Objective> Convert the entries into a Markdown table with the columns Row and Entry line, starting at the line containing "Given: View site" and ending at the end of the entries. Number the rows, skip blank lines, and leave the pictures out.
* * *
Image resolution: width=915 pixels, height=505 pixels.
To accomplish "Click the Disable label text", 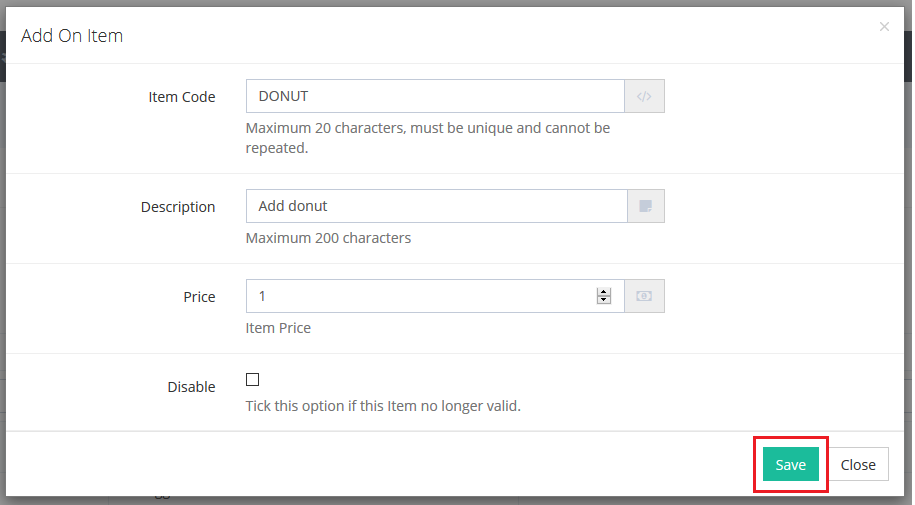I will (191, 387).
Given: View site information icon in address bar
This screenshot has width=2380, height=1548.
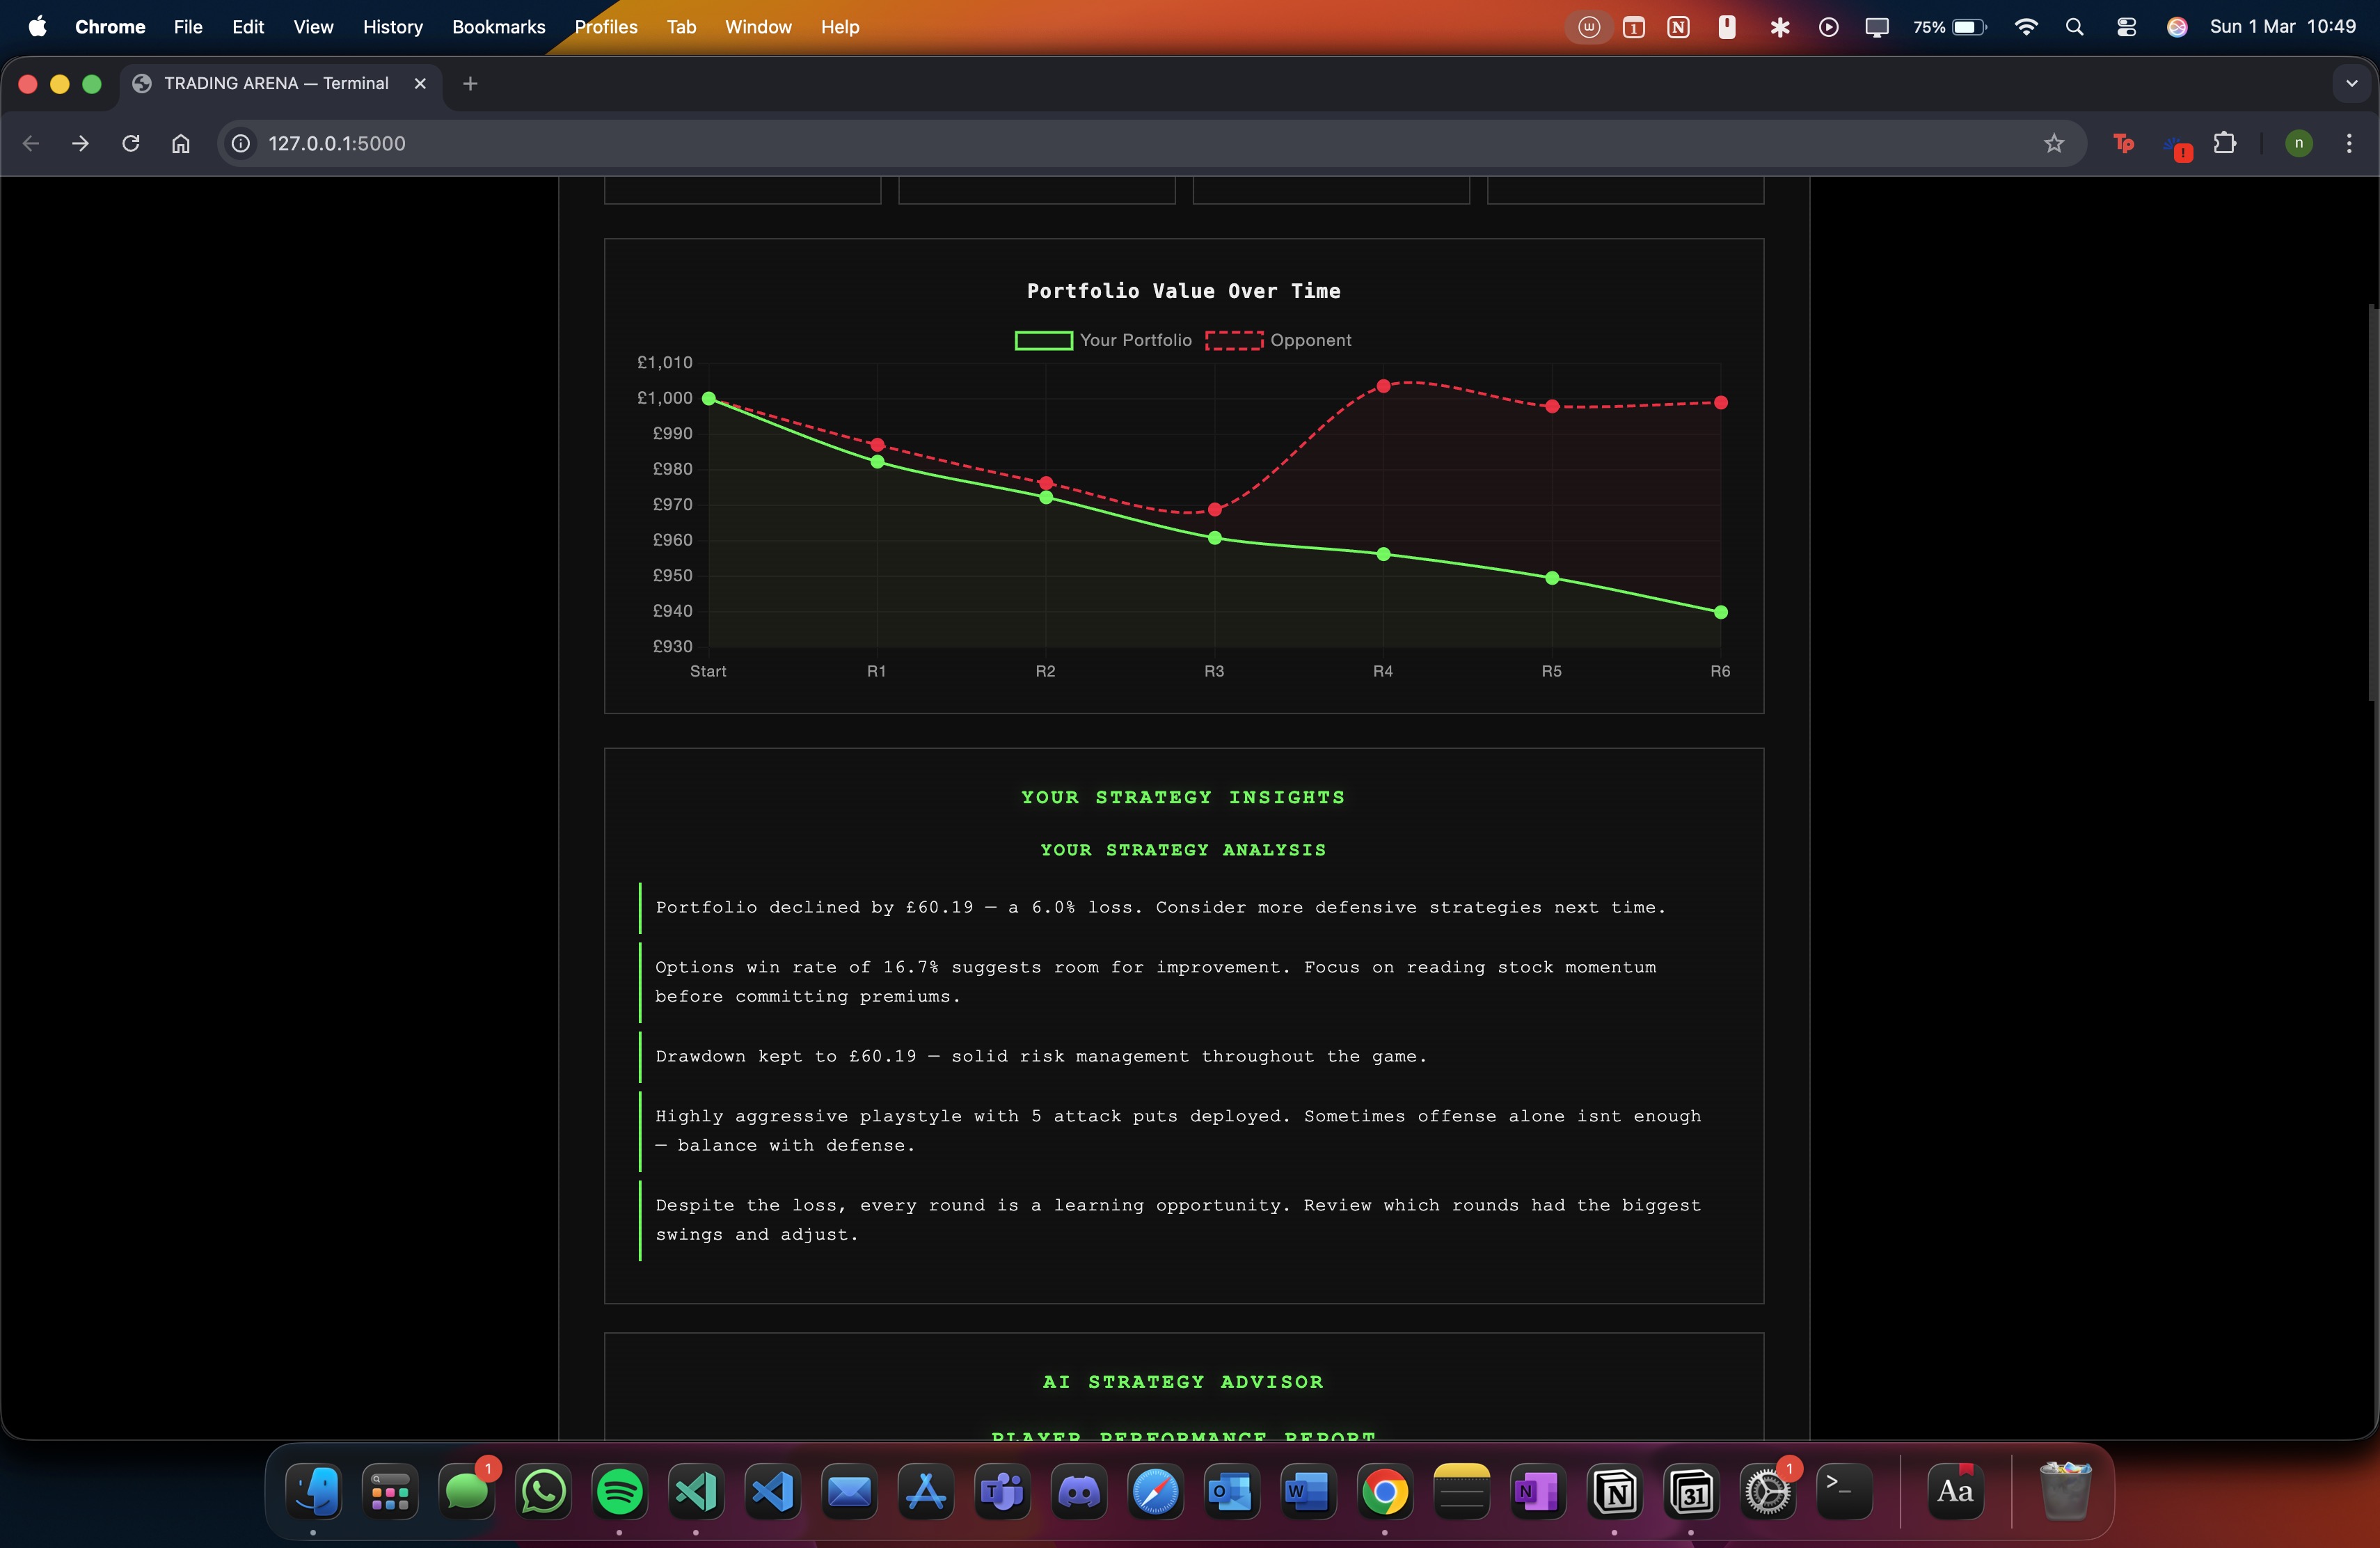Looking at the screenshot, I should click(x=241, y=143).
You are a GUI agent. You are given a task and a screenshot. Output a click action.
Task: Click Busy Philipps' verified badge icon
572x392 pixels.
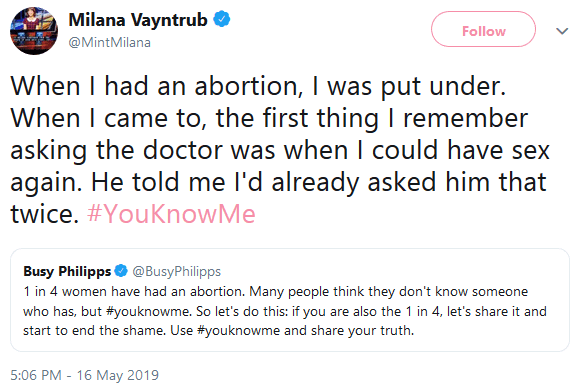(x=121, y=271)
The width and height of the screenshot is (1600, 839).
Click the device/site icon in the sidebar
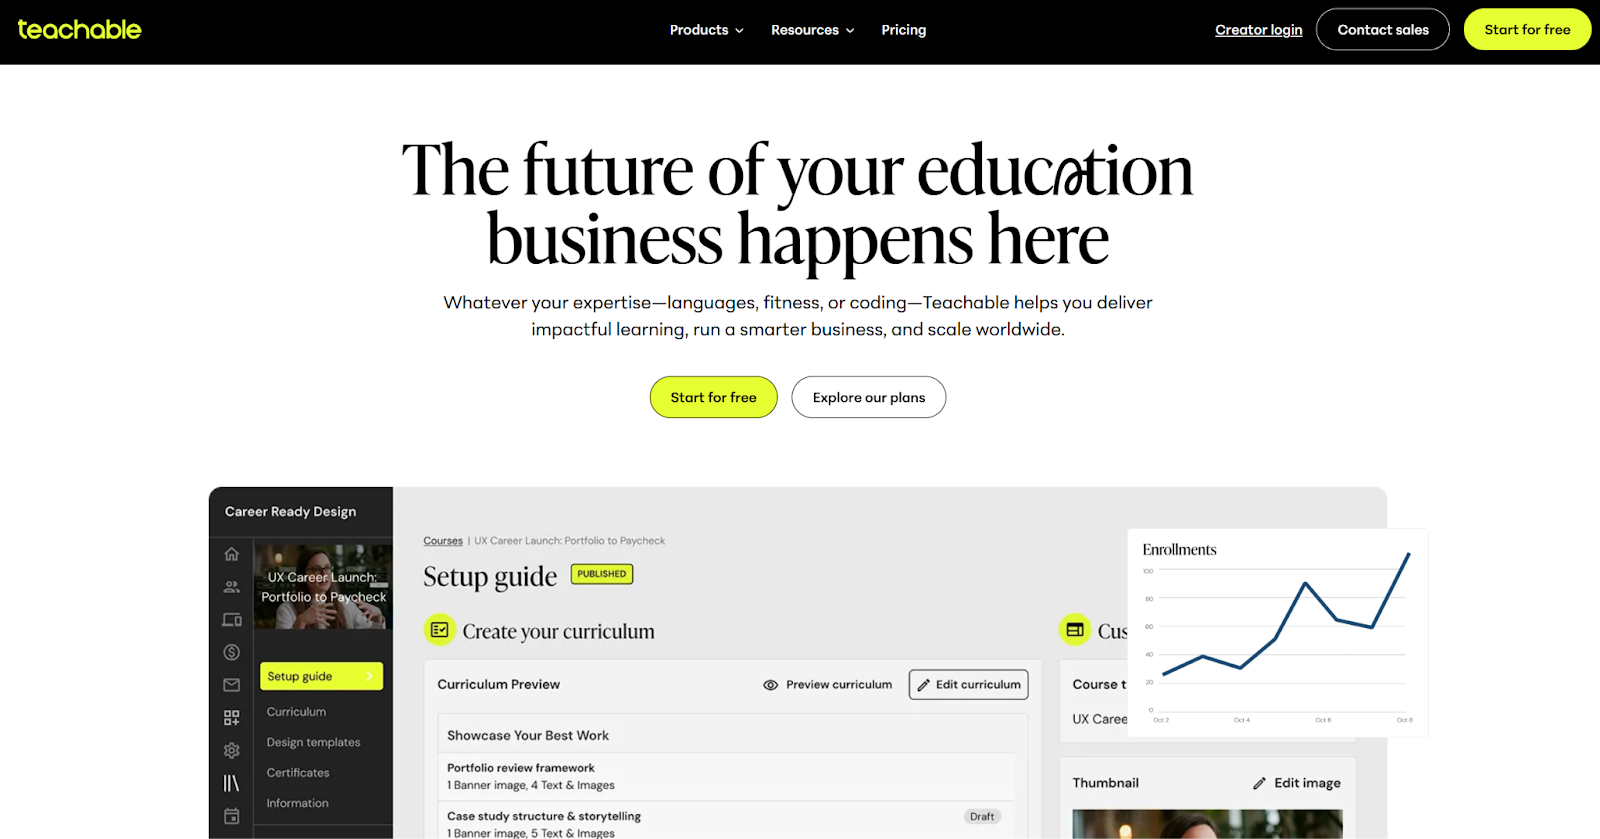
* * *
Exercise output>
| Row | Entry line |
|---|---|
| 1 | Given: View site information icon in address bar |
| 2 | This screenshot has width=2380, height=1548. |
| 3 | Looking at the screenshot, I should click(x=241, y=143). |
| 4 | You are a GUI agent. You are given a task and a screenshot. Output a click action. |
| 5 | Task: Click Busy Philipps' verified badge icon |
| 6 | 572x392 pixels. |
| 7 | (x=121, y=271) |
| 8 | The width and height of the screenshot is (1600, 839). |
| 9 | Click the device/site icon in the sidebar |